• **About this exercise**:
All lines that hold the string "blue" should be copied. Find them in the listing below.

• **Dataset content**:
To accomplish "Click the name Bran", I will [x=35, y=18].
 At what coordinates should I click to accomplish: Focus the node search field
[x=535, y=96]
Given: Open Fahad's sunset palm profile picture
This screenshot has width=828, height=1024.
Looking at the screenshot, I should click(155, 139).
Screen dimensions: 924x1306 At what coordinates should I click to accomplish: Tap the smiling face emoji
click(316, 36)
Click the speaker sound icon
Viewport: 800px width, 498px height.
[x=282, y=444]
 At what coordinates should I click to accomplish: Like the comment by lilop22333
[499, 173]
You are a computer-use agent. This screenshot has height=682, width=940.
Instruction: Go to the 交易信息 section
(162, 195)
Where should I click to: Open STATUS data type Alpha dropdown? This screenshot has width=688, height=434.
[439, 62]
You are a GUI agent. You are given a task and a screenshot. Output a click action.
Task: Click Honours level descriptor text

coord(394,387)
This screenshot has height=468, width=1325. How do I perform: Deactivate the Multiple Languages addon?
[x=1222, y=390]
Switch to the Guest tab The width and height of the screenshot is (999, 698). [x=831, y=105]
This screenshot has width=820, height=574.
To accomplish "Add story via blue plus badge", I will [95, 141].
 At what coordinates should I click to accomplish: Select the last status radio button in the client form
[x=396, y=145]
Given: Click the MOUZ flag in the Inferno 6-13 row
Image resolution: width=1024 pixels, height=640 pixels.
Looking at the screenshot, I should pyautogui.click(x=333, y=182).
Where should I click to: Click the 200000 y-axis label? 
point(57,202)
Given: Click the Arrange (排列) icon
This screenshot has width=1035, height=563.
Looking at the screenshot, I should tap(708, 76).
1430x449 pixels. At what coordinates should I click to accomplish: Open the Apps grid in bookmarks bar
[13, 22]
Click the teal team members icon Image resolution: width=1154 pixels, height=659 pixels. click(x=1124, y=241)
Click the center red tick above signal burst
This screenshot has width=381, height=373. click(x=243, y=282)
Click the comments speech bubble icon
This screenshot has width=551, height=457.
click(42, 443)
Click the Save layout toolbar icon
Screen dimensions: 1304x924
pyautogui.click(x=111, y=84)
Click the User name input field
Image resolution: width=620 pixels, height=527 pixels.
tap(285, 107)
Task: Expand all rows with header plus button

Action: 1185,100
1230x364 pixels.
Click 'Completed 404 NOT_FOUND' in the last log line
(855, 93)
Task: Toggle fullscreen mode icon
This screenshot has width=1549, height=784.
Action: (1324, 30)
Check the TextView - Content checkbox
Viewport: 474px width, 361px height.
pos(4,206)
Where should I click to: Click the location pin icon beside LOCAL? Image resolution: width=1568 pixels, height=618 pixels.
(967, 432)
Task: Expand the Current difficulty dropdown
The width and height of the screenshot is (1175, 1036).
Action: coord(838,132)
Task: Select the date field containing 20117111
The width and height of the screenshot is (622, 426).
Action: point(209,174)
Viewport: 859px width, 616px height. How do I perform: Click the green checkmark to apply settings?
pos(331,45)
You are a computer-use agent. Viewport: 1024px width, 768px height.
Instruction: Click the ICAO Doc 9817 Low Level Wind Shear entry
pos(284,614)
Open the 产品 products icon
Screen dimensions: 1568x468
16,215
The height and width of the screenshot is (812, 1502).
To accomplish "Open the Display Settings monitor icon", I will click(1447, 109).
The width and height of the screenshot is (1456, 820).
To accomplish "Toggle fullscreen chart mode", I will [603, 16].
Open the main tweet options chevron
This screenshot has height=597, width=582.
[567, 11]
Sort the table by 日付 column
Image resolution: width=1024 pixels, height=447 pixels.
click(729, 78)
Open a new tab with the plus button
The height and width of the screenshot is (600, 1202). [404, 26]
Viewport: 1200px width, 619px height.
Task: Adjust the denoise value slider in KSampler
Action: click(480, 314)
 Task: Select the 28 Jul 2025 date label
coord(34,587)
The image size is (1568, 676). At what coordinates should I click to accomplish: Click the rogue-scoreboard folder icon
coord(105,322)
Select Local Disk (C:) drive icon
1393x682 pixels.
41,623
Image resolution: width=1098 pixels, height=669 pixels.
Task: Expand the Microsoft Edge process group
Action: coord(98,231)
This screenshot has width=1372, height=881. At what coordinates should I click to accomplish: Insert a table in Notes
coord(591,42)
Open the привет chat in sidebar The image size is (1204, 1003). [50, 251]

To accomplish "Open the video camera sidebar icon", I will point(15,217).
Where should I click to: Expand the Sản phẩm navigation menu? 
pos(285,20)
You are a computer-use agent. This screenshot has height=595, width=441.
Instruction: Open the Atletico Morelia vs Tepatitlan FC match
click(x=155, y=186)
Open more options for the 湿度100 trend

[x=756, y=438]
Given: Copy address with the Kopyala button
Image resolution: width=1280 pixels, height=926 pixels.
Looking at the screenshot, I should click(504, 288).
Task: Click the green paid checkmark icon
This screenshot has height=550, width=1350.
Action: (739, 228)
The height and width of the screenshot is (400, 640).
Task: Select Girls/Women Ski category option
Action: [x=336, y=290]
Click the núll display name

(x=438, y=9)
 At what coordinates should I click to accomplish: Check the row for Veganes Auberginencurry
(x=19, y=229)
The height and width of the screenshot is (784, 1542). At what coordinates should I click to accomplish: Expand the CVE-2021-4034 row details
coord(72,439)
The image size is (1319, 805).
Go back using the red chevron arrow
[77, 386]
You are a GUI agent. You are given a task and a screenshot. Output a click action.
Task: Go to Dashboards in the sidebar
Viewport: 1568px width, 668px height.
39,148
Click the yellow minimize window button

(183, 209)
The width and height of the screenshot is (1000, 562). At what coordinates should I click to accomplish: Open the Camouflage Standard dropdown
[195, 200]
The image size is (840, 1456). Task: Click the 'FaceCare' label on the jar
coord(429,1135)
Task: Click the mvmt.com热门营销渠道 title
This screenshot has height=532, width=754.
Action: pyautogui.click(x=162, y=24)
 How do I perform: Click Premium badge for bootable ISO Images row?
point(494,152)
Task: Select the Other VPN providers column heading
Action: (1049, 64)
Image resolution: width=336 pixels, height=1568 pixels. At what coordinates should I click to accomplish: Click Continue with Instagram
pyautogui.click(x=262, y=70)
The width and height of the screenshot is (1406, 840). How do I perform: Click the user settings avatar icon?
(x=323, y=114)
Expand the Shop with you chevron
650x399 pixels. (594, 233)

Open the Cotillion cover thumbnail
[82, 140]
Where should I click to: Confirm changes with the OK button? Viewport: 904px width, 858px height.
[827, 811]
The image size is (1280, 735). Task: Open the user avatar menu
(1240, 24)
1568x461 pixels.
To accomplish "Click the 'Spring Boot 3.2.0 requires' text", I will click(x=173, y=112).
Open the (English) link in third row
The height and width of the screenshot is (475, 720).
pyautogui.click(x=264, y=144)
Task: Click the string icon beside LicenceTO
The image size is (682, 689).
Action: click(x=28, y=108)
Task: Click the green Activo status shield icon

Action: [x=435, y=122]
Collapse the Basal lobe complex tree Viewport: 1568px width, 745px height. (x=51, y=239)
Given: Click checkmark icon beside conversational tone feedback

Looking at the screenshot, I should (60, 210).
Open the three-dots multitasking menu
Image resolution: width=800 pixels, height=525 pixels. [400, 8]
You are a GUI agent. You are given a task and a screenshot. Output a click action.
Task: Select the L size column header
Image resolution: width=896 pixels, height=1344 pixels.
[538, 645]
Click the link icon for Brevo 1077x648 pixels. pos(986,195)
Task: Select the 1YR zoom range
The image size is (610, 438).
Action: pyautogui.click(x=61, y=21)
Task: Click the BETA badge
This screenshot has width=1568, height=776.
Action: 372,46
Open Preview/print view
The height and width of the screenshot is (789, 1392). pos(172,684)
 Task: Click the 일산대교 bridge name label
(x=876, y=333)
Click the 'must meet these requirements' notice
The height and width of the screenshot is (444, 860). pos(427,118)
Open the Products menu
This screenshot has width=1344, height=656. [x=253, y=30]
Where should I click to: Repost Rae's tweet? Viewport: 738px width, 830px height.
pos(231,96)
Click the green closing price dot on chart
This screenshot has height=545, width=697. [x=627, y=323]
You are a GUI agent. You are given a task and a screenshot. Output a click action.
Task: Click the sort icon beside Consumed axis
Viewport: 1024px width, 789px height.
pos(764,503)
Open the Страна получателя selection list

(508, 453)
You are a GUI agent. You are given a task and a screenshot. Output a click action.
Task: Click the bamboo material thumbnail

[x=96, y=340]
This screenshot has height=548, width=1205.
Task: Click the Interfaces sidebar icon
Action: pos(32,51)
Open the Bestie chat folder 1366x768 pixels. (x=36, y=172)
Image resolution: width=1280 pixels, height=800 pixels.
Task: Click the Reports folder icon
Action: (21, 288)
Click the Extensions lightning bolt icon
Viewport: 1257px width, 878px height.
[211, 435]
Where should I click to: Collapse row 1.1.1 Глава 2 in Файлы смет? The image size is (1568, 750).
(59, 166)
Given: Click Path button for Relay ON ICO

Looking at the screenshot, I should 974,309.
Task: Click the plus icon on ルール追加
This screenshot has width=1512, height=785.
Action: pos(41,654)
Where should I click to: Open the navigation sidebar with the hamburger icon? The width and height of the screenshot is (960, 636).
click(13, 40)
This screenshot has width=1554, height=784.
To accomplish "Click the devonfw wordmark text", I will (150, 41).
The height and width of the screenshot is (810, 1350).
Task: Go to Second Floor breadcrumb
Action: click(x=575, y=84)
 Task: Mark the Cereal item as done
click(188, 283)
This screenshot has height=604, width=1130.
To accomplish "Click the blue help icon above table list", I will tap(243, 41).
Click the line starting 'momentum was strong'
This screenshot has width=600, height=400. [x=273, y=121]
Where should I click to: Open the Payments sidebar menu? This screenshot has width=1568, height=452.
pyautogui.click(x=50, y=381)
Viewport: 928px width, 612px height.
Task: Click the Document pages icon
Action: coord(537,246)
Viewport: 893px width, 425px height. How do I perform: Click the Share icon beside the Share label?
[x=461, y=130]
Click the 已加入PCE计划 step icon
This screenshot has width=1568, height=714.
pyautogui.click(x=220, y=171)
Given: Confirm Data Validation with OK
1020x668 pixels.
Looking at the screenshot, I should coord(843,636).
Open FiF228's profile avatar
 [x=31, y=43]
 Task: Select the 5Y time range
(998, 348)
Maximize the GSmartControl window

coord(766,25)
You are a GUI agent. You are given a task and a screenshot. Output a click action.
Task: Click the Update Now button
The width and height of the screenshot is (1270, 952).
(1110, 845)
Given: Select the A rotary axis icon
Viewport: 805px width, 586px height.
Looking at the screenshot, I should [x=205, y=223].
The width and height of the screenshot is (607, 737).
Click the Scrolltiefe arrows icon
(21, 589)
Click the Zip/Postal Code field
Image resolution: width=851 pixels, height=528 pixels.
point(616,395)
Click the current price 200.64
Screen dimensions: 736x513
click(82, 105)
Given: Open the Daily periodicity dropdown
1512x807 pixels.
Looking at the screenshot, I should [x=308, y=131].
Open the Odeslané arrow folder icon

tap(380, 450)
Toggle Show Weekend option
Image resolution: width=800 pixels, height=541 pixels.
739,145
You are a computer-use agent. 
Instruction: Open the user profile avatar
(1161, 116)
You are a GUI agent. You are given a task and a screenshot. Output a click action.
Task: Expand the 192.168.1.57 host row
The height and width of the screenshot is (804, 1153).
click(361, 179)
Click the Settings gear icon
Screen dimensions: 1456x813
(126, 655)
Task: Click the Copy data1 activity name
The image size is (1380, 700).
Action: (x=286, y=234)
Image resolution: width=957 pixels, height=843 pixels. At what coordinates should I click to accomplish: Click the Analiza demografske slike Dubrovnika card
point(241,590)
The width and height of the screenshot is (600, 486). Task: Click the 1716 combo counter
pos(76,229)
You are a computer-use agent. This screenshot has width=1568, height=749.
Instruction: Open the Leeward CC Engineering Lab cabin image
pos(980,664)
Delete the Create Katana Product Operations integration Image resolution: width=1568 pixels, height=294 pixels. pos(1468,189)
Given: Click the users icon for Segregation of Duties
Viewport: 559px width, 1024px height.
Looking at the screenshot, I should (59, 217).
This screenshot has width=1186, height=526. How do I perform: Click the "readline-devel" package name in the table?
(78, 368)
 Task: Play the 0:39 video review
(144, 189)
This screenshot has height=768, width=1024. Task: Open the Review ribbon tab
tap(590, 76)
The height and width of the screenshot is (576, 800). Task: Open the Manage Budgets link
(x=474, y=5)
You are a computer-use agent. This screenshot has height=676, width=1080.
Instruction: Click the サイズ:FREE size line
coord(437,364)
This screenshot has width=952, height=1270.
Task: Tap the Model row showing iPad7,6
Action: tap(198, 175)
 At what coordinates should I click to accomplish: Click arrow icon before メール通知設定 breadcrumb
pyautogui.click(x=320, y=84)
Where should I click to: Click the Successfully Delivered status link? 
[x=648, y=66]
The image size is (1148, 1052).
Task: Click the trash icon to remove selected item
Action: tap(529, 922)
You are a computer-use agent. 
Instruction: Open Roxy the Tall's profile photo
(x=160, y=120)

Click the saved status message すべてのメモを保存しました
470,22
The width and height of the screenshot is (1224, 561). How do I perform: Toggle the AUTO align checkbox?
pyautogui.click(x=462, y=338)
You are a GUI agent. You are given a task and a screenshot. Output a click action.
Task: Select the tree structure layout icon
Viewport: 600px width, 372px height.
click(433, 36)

• **Written answer**:
To accomplish "Add story via blue plus badge", I will [95, 141].
To accomplish "Click the blue help icon above table list", I will tap(243, 41).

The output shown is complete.